Sempre ai Giardini, le voci registrate degli operai di Porto Marghera animano la saletta triangolare che ospita Estman Radio Drama, il dramma radiofonico di Marinella Senatore basato sull’incontro tra i lavoratori delle fabbriche e il popolo della Biennale, trasmesso sia in Biennale che da una radio libera locale. Sempre all’idea della trasmissione fa riferimento The Innocent Abroad, l’installazione all’Arsenale di Elisabetta Benassi, composta da una serie di 9 lettori di microfiche, che permettono al pubblico di vedere il retro di centinaia di fotografie tratte da archivi di quotidiani e che ripercorrono la storia del Novecento.
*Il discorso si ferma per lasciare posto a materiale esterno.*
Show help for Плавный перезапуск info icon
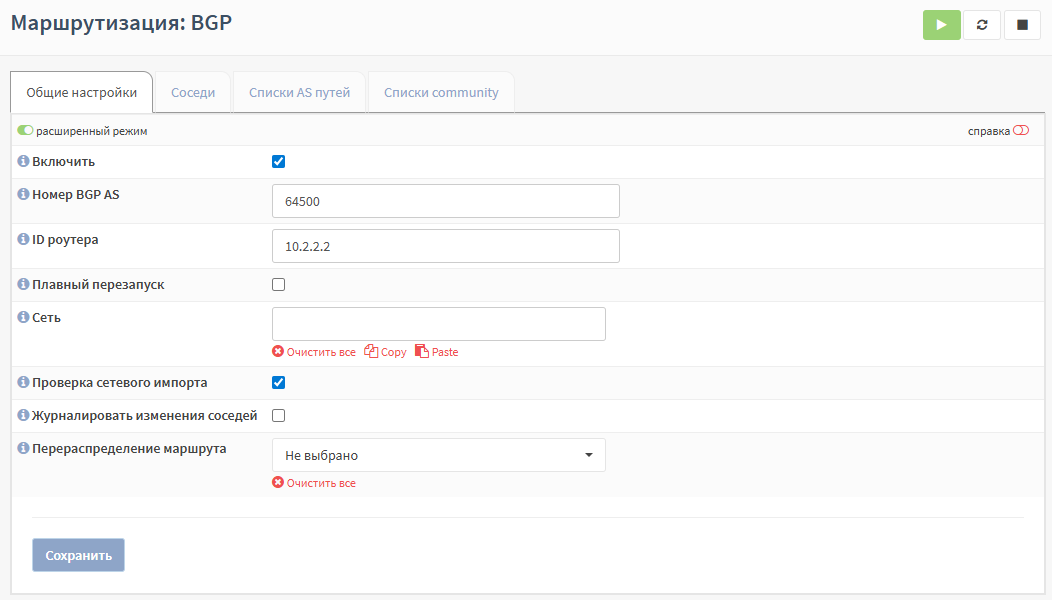This screenshot has height=600, width=1052. tap(24, 285)

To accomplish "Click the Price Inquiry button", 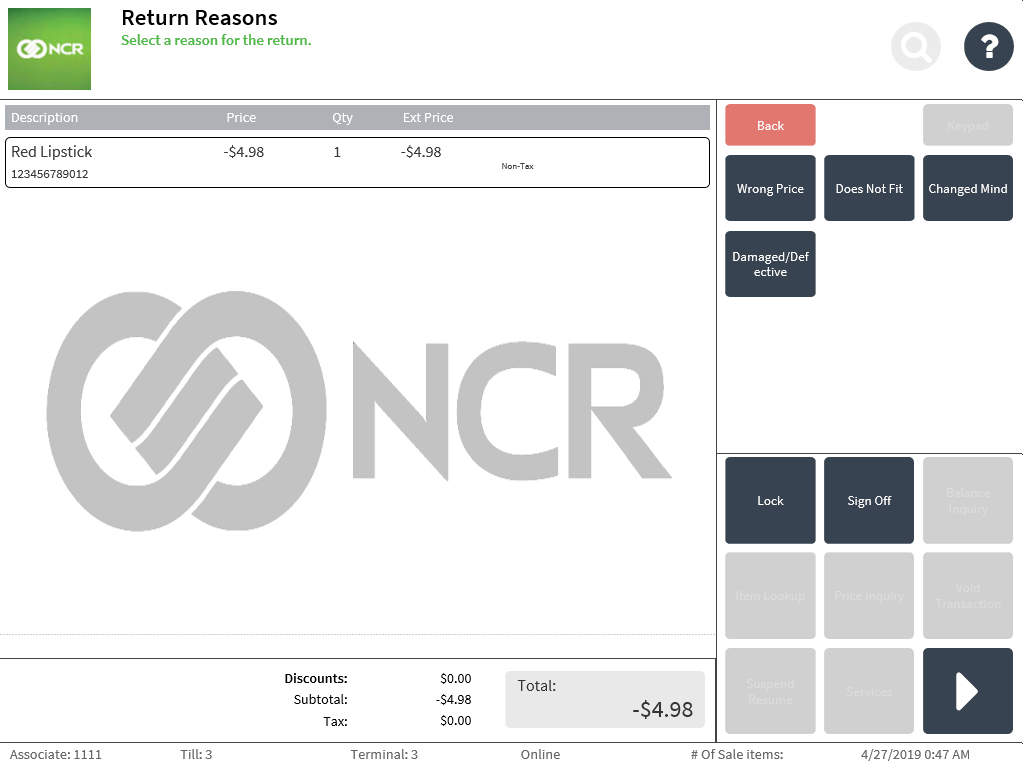I will [869, 596].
Una sottile riflessione sulla natura dell’informazione e sulla sua possibile manipolazione, colta dall’artista in maniera volutamente ambigua ma efficace.
Sempre all’Arsenale sfilano le venti pitture su stoffa di Giulia Piscitelli, che compongono l’opera Spica: una serie di spighe di grano dipinte con la candeggina ispirate dal nome di una stella della costellazione della Vergine. Una pittura concepita come segno al negativo, immagine fantasmatica che vive in una dimensione concettuale e simbolica, tipica della sensibilità affilata dell’artista.
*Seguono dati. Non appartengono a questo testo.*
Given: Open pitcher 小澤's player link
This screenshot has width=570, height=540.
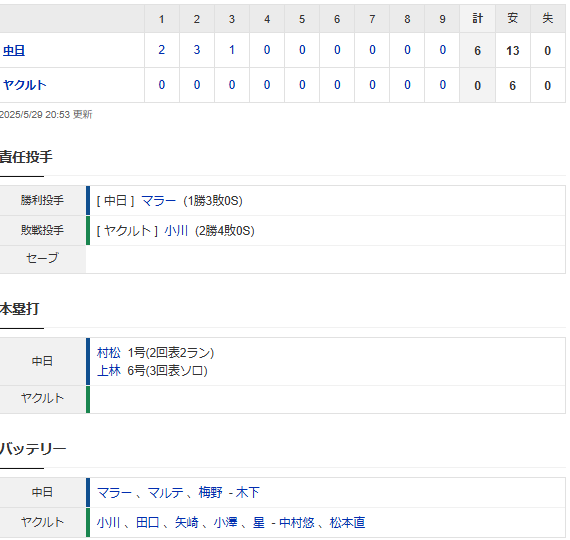Looking at the screenshot, I should click(225, 523).
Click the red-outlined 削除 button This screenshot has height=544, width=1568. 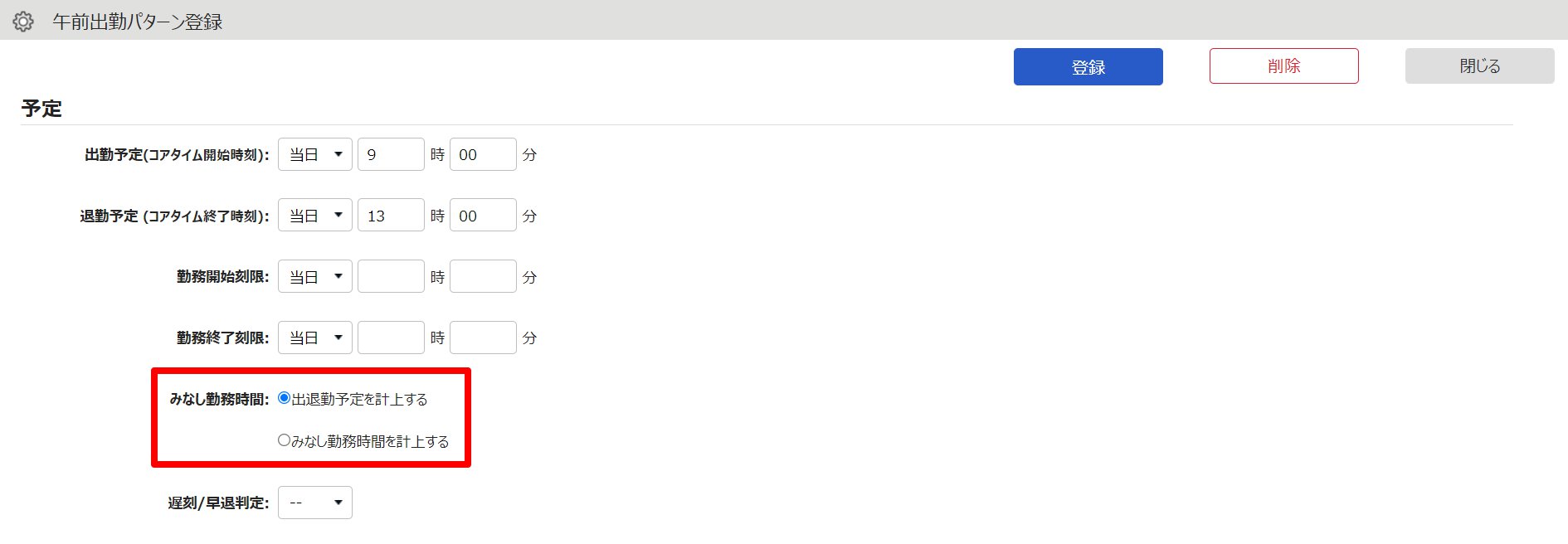pyautogui.click(x=1283, y=66)
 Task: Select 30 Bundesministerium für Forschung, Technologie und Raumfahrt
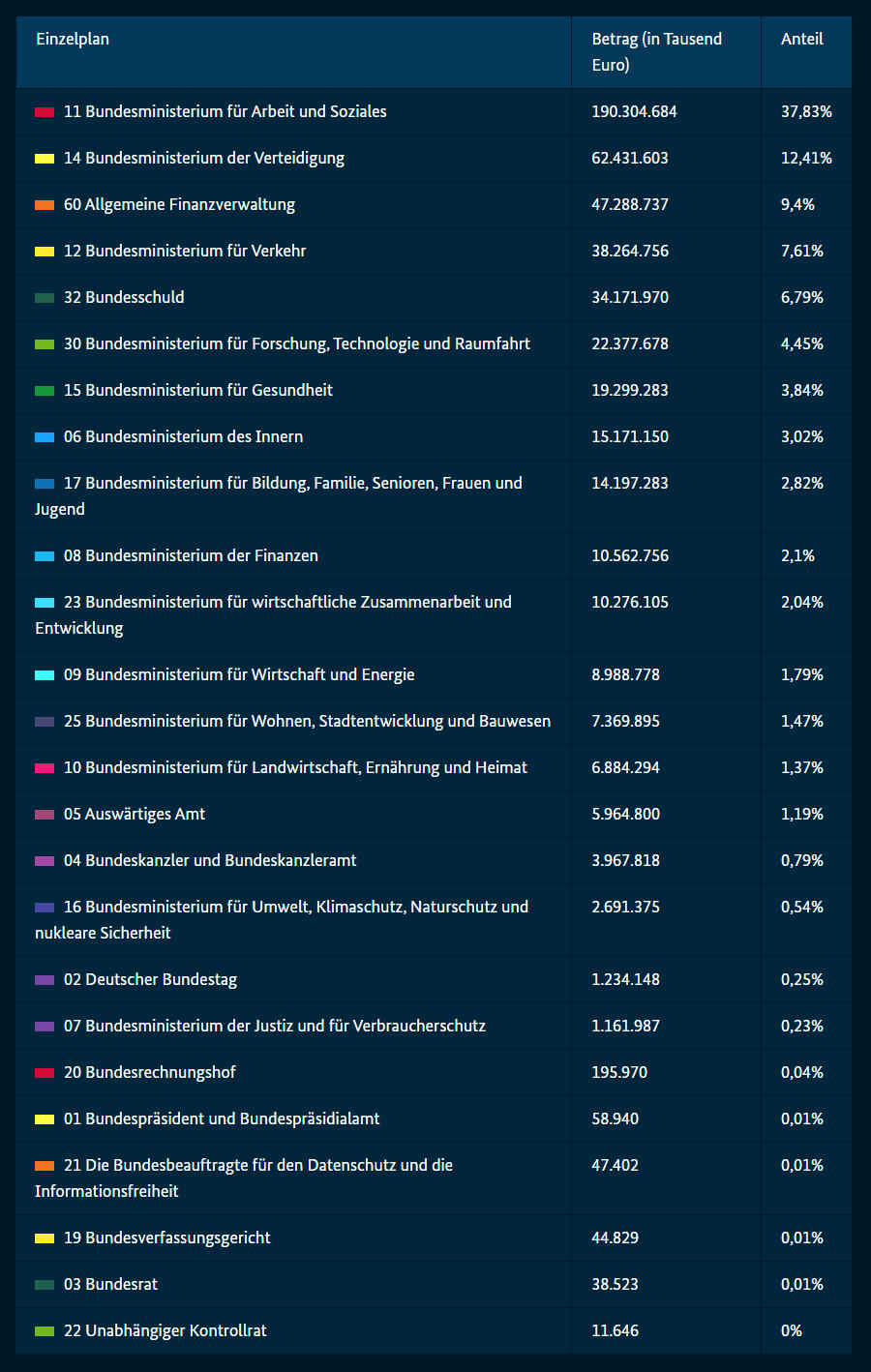[x=296, y=344]
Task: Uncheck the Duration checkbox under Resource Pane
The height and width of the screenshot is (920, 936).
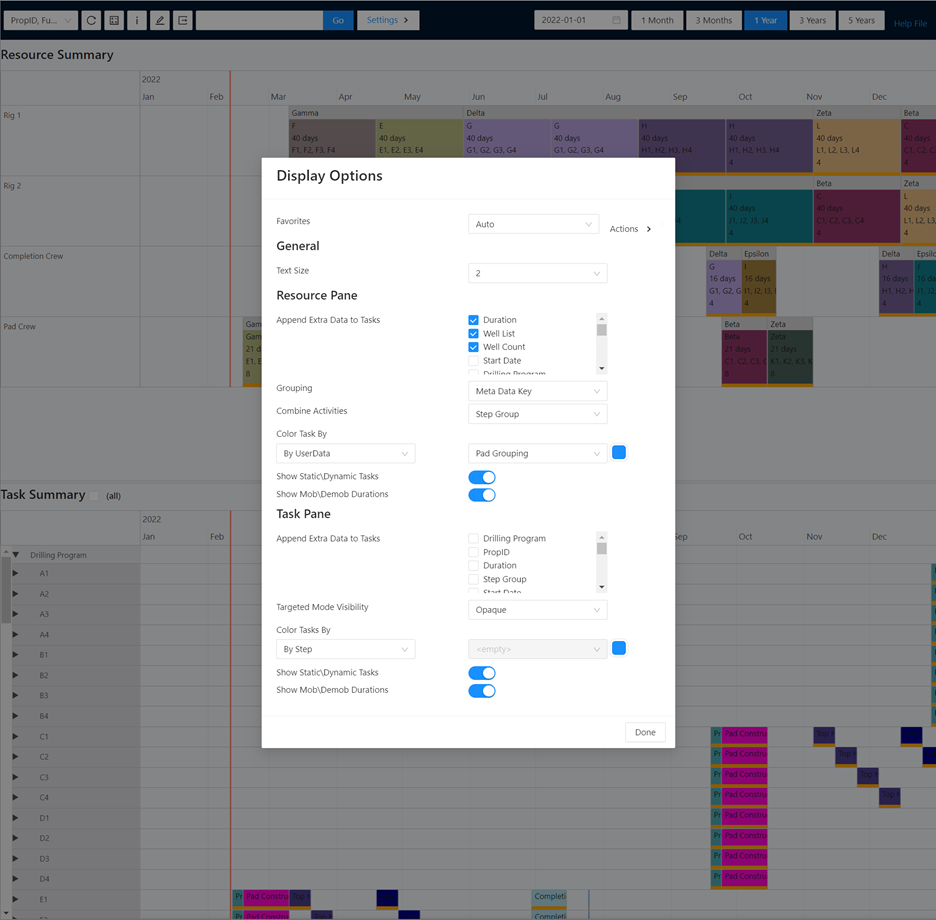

Immateriale ma non priva di suggestione l’installazione all’Arsenale di Meris Angioletti, Stanzas, tutta giocata sulla relazione tra luce e voce, con una struttura narrativa che indaga il rapporto tra creazione cinematografica e cura mentale. Sempre all’Arsenale, Monica Bonvicini invece ha usato una sala per cogliere una suggestione tratta da un’opera di Tintoretto, la Presentazione della Vergine, per dar vita a un’installazione incentrata sull’elemento della scala, ripetuta in vari materiali riflettenti, in modo da creare un paesaggio di strutture architettoniche riflettenti, lucide e lussuose, ma al contempo stranianti e ambigue nella loro forzata spettacolarità.Infine, il cubo di plastilina colorata di Norma Jeane, intitolata Who is Afraid of Free expression?, che ripropone i colori della bandiera egiziana in omaggio alla rivolta di piazza Tahrir al Cairo, permette al pubblico di appropriarsi dell’opera d’arte per scrivere o disegnare sui muri della piccola sala ai Giardini, in modo da creare uno spazio libero, dominato da una tensione creativa libera e incondizionata, senza regole né parametri.
Anche senza il conforto di due maestri come Luigi Ghirri e Gianni Colombo, i nostri giovani ormai possono camminare da soli per imporsi sulla scena internazionale come presenze forti e consapevoli, che non hanno più nulla da invidiare ai loro colleghi d’oltralpe.